The Egyptian parties to the 2005 accord notified East Mediterranean Gas Co., which transports the gas to Israel, five times about past-due amounts before deciding to end the agreement yesterday, Aboulnaga told reporters in Cairo. The last notification was issued on March 31, she said.
Ampal-American Israel Corp. (AMPL), which owns 12.5 percent of EMG, said yesterday it had been informed by EMG that Egyptian General Petroleum Corp. and the Egyptian Natural Gas Holding Co. were terminating the gas-supply agreement.
The scuttling of the deal may offer an already unpopular post-Mubarak government the opportunity to collect political capital as it struggles against an Islamist-dominated parliament intent on passing a no-confidence motion. That could damage already shaky investor confidence in the country as it heads toward electing a new president on May 23, analysts said.
With or without the deal, “investors are genuinely very concerned about the direction that Egypt is going in,” Shadi Hamid, director of research at the Brookings Doha Center in Qatar, said in a telephone interview yesterday.

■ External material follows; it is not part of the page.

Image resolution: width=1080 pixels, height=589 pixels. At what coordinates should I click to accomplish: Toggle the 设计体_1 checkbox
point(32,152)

“There isn’t a responsible leadership. Whether it’s the Brotherhood or SCAF, there’s a sense that both of them are willing to play the nationalist” card, he said, referring to the ruling military council by its acronym. “I don’t think that’s reassuring a lot of outside observers.”
‘Willing to Renegotiate’
Egypt “is willing to renegotiate the deal, though it would be under a new contract, with new terms and prices,” Aboulnaga said. She didn’t say how much money was past due.
Mahmud Ghozlan, a spokesman for the Muslim Brotherhood who earlier lauded the move as affirming Egypt’s sovereignty, said talk of renegotiating the deal “doesn’t represent the Egyptian people and I don’t think the people will welcome it.”
The gas deal “has been a cause of a lot of pressure on the regime and on the military council,” said Emad Gad, a secular lawmaker who also heads the Israeli studies program at the Al- Ahram Center for Political and Strategic Studies, in an interview. “It was difficult for them to terminate it until a legal opportunity presented itself when the payments weren’t made.”
Egyptian officials said the decision had no political motivation, while Israeli officials yesterday said the move raised concerns about the peace agreement between the two countries. Israel later softened its tone, saying it hoped the matter was purely commercial.
‘Nationalist Credentials’
Oil Minister Abdalla Ghorab said in an e-mailed statement today that the termination was in line with the contract’s terms. “The dispute is merely a commercial one that does not reflect any political considerations or any state position,” he said.
Egypt’s government is “trying to assert its nationalist credentials,” said Hamid. “Being anti-Israel and anti-American is the lowest hanging fruit. It’s the easiest thing to do, it doesn’t take a lot of effort and there’s really no downside domestically.”
Egypt refused to authorize permits for eight U.S. non- governmental organizations, including the Carter Center, saying their work runs counter to the country’s sovereign interests, the state-run Middle East News Agency reported.